Eco-Pump-Drive

Developing innovative circulating pumps for heating, air conditioning, drinking water and solar cycles that conserve resources and energy

© KSB

There are around 140 million circulating pumps being used in Europe. The motors’ lifespan is about ten years which means that around 14 million new pumps are needed each year. These all-rounders that keep our heating, drinking water and solar systems running are powered by motors whose magnets contain neodymium-iron-boron or samarium-cobalt. However, the global supply of the rare earths in these compounds is limited.

The “Eco-Pump Drive” project develops new electrical drive concepts for powering circulating pumps, whose magnets are completely free of rare earths. Moreover, they are powerful and very energy-efficient. The key to the new resource-conserving technology: the principle of a synchronous reluctance motor. This type of motor is already established at higher power ranges.

The project coordinator, the company KSB, has developed this synchronous reluctance motor to market readiness for industrial pump applications.
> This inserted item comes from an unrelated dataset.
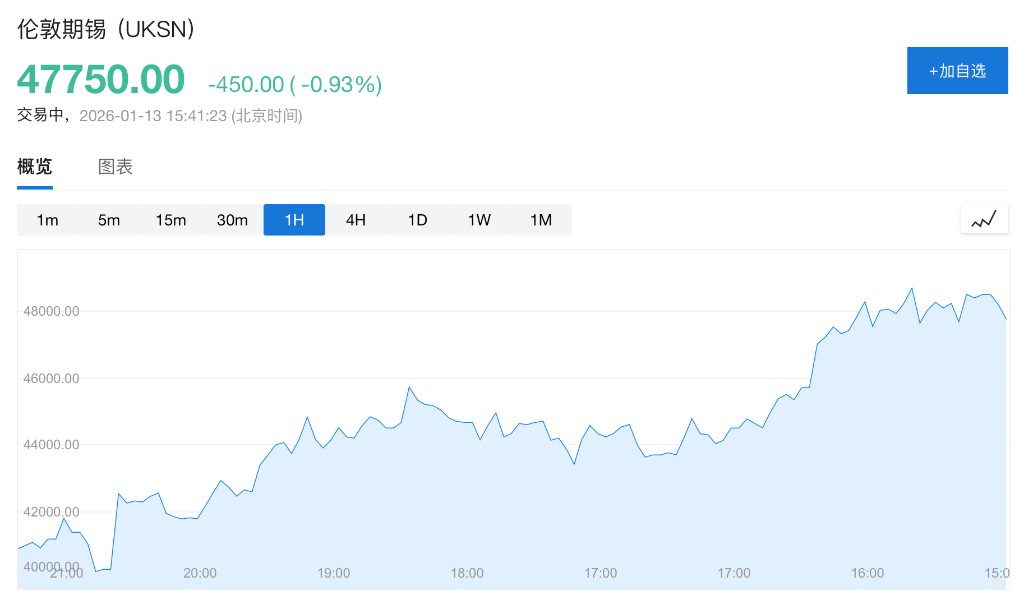The width and height of the screenshot is (1024, 604).
Task: Select the 5m interval
Action: pyautogui.click(x=109, y=220)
In cooperation with the Competence Center Mechatronic Systems at the University of Applied Sciences Kaiserslautern, the experts are now working on adapting the reluctance principle to the specifications of circulating pumps for domestic use and for commercial installations. Once this has been managed, the “Eco-Pump Drive” innovation can be mass produced.

The project partners have structured their three-year cooperation into several development phases. First of all, the electromagnetic motor design is drawn up in detail. Then the motor is constructed, as is a blueprint and implementation of the corresponding control algorithm. Once this precision work has been completed, the experts construct various prototypes that have to pass test runs in the laboratory before moving onto the industrial demonstration stage.